For more than a decade, scientists have been manipulating electromagnetic waves with metamaterials—assemblages of conductors and insulators patterned at length scales shorter than the waves themselves. Metamaterials can change the speed and direction of the waves in bizarre ways, and researchers have used them to funnel light around objects in the first generation of invisibility cloaks. The successes of those experiments raise another question: Can researchers also manipulate the nonelectromagnetic seismic waves set in motion by an earthquake? Computer models imagining a larger metamaterial seemed to suggest they could. But the new work, by a team of engineers from the French ground improvement company Ménard and physicists from Aix Marseille Université in France, is the first to put a seismic wave cloak to the test.
The scientists created their jumbo-sized metamaterial in August 2012 by drilling holes in a thick bed of silt and clay near the city of Grenoble in the French Alps. The cylindrical holes stretched down about 5 meters into the earth, but were also skinny, only 32 centimeters wide. They were arranged in a rectangular grid of three rows of 10 holes each. The holes changed the density and stiffness of the earth and, thus, the speed and direction of vibrations rippling through the ground, forming a seismic metamaterial. The scientists then shook the earth on one side of the grid using a vibrating soil-compacting machine that they had placed underground. That machine created 50 seismic surface waves per second with a wavelength of 1.56 meters—about the same as the distance between the holes, though shorter than typical wavelengths from earthquakes.
Sensors placed throughout the site showed that the waves couldn't get past the grid of holes, bouncing off of it instead, the researchers report in a paper posted on the arXiv online preprint server. The waves just barely got by the second row of holes and couldn't even touch the third row, leaving the ground on the other side unshaken.
The large scale of the experiment really stands out, says Steven Cummer, an engineer at Duke University in Durham, North Carolina. "What this group is reporting, I think that is a pretty important step."
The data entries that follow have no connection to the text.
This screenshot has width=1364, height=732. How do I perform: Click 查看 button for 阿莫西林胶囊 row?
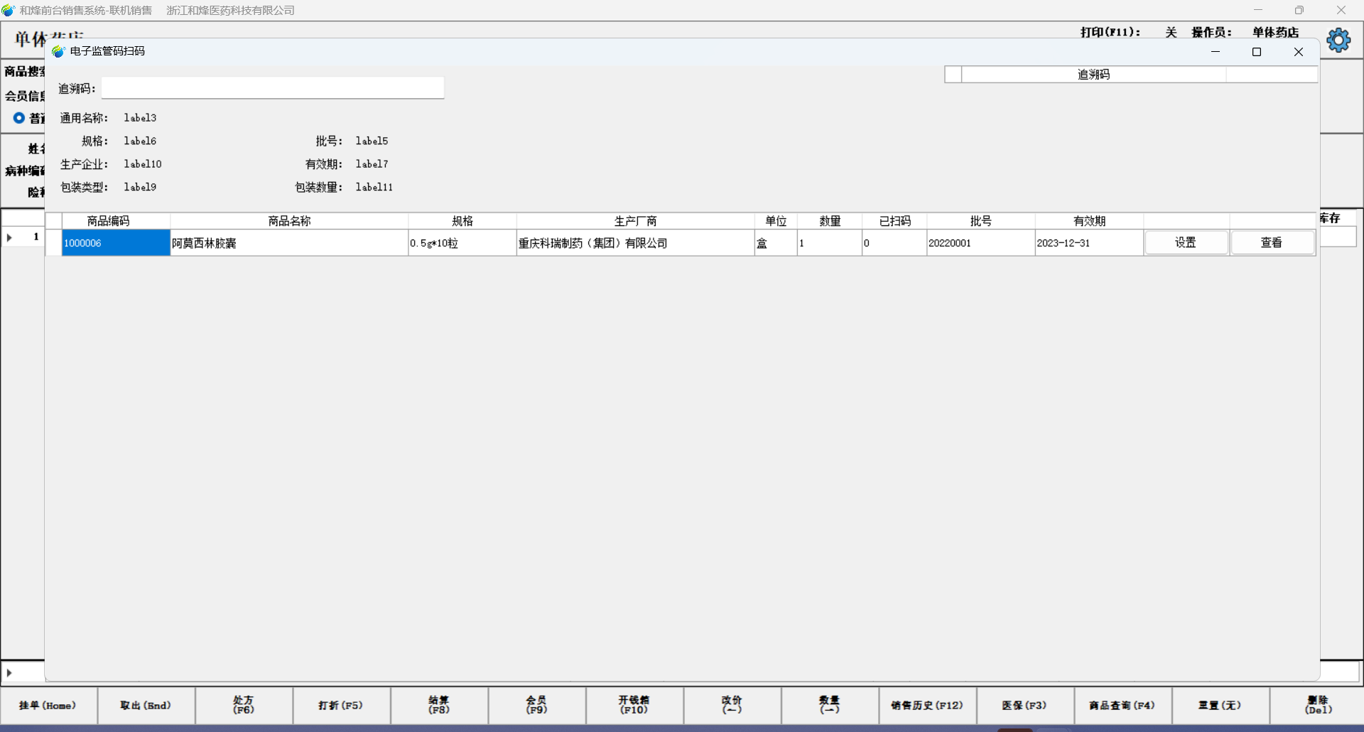pos(1272,243)
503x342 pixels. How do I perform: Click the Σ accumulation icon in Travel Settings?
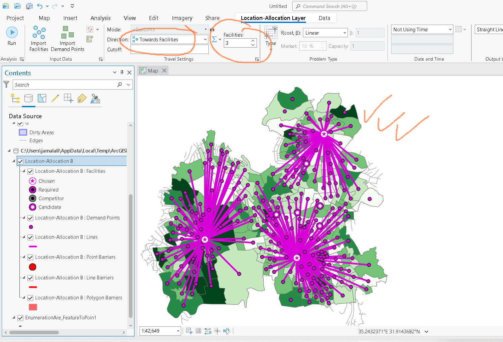click(215, 39)
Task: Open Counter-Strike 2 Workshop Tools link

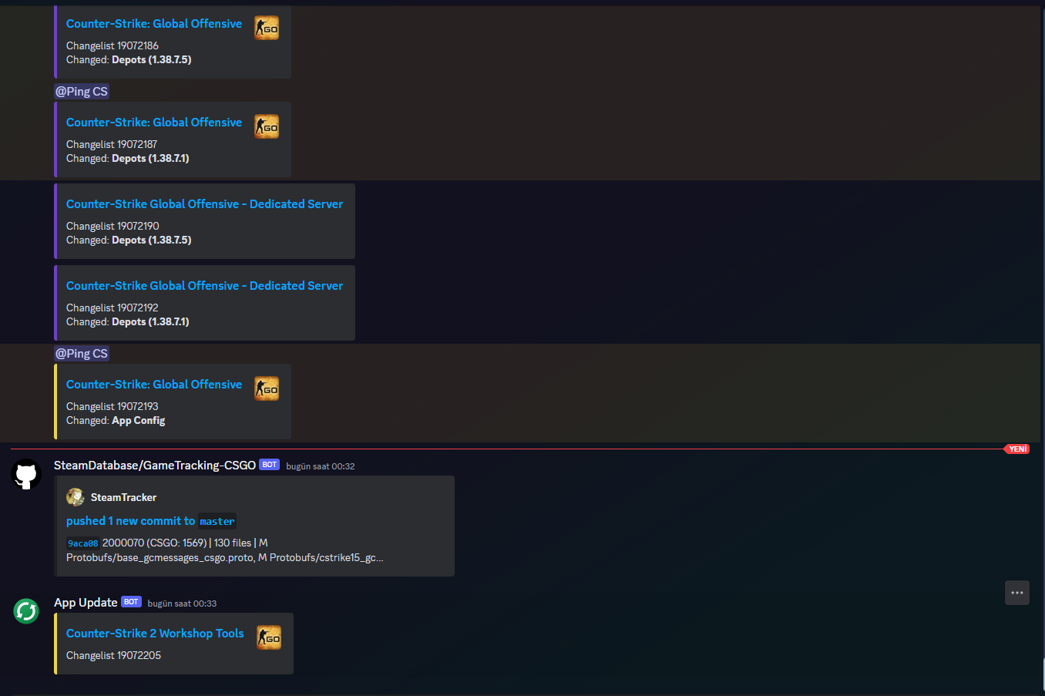Action: [155, 633]
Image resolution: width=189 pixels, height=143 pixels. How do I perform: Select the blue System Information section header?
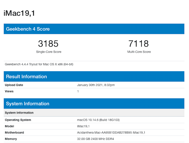click(x=27, y=104)
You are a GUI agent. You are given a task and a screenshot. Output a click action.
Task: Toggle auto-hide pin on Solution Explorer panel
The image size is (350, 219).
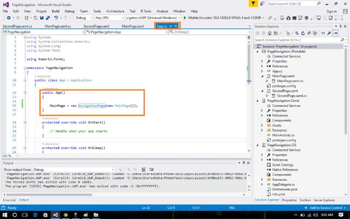[340, 26]

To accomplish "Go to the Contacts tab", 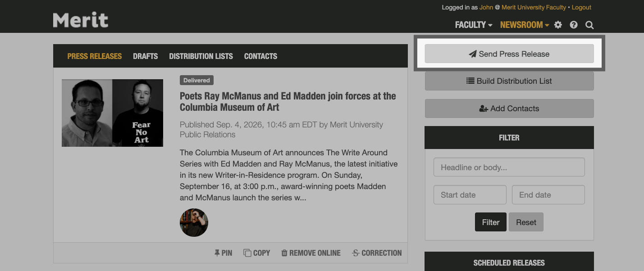I will tap(260, 56).
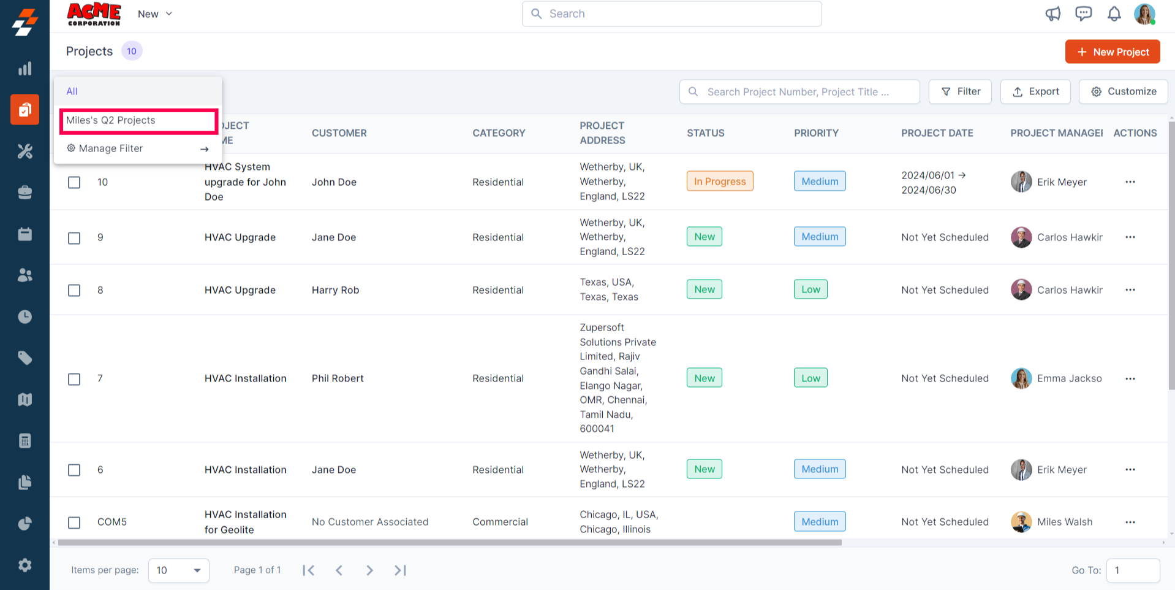This screenshot has height=590, width=1175.
Task: Select the checkbox for project 7
Action: pyautogui.click(x=74, y=379)
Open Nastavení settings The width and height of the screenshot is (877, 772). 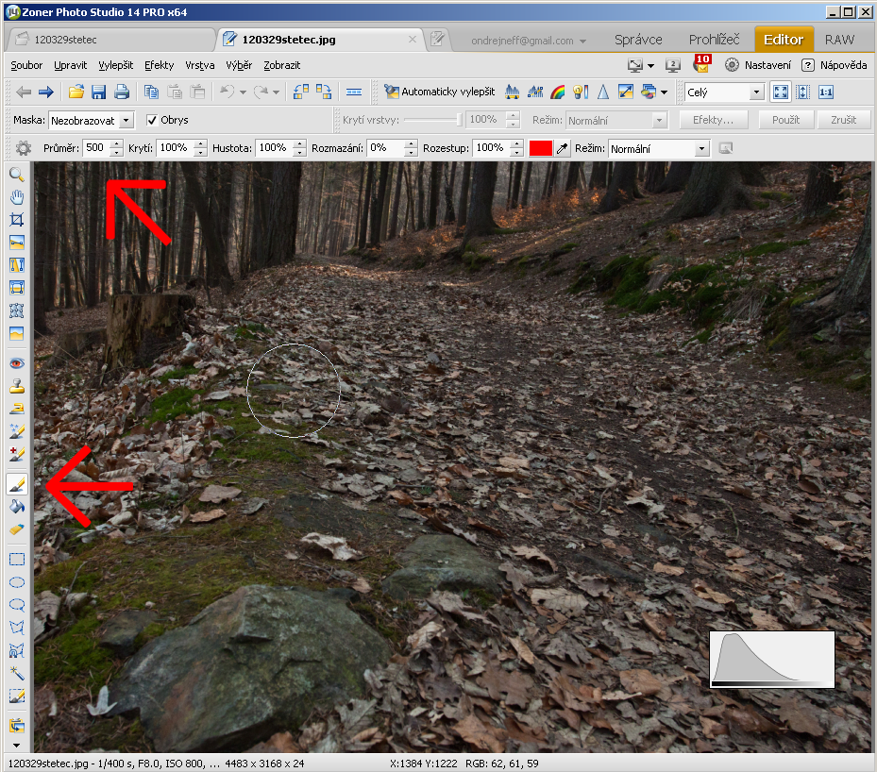click(758, 65)
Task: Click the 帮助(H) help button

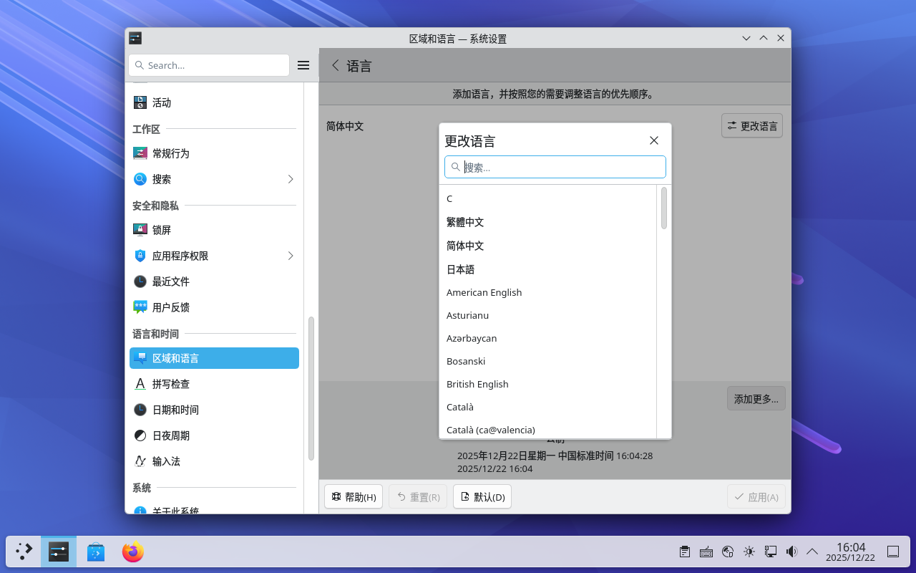Action: [354, 497]
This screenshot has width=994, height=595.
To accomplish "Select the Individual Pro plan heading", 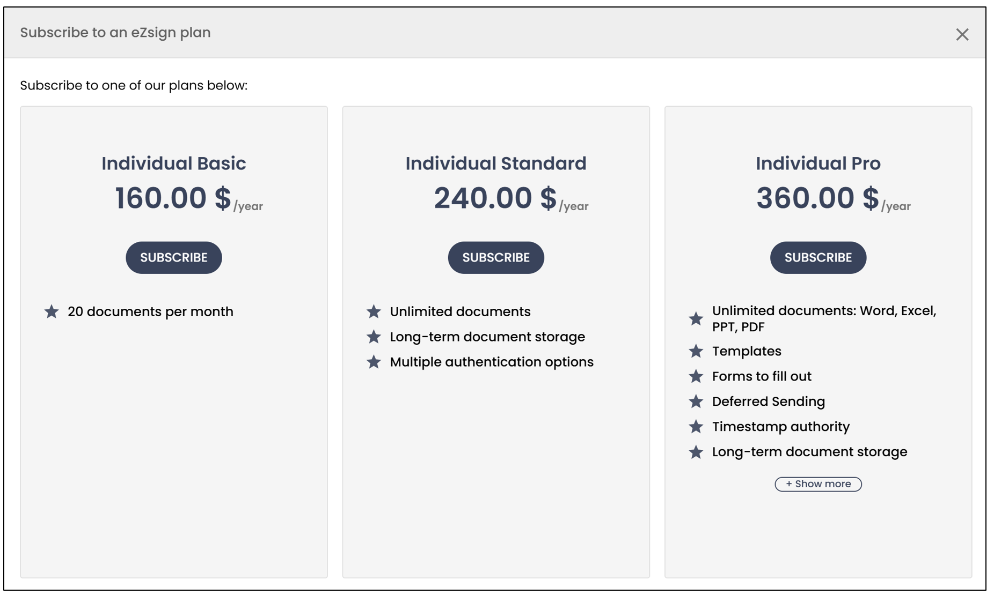I will pyautogui.click(x=818, y=163).
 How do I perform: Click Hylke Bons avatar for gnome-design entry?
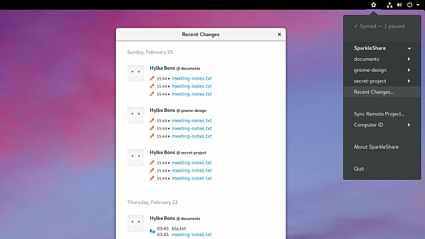pyautogui.click(x=136, y=116)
However, the work is not yet the earth-shaking advance that will render earthquakes harmless, says Nicholas Fang, a mechanical engineer at the Massachusetts Institute of Technology in Cambridge. Fang says the new experiment is "exciting" but notes that it does not address the complexities of the interactions between temblors and buildings. For example, at the experiment site the waves had to navigate only fine silty clay, whereas a real earthquake's seismic waves would run through a broad variety of rock, influencing their strength and direction. "I think there's great potential, but we don't have a complete answer for [protecting buildings] yet."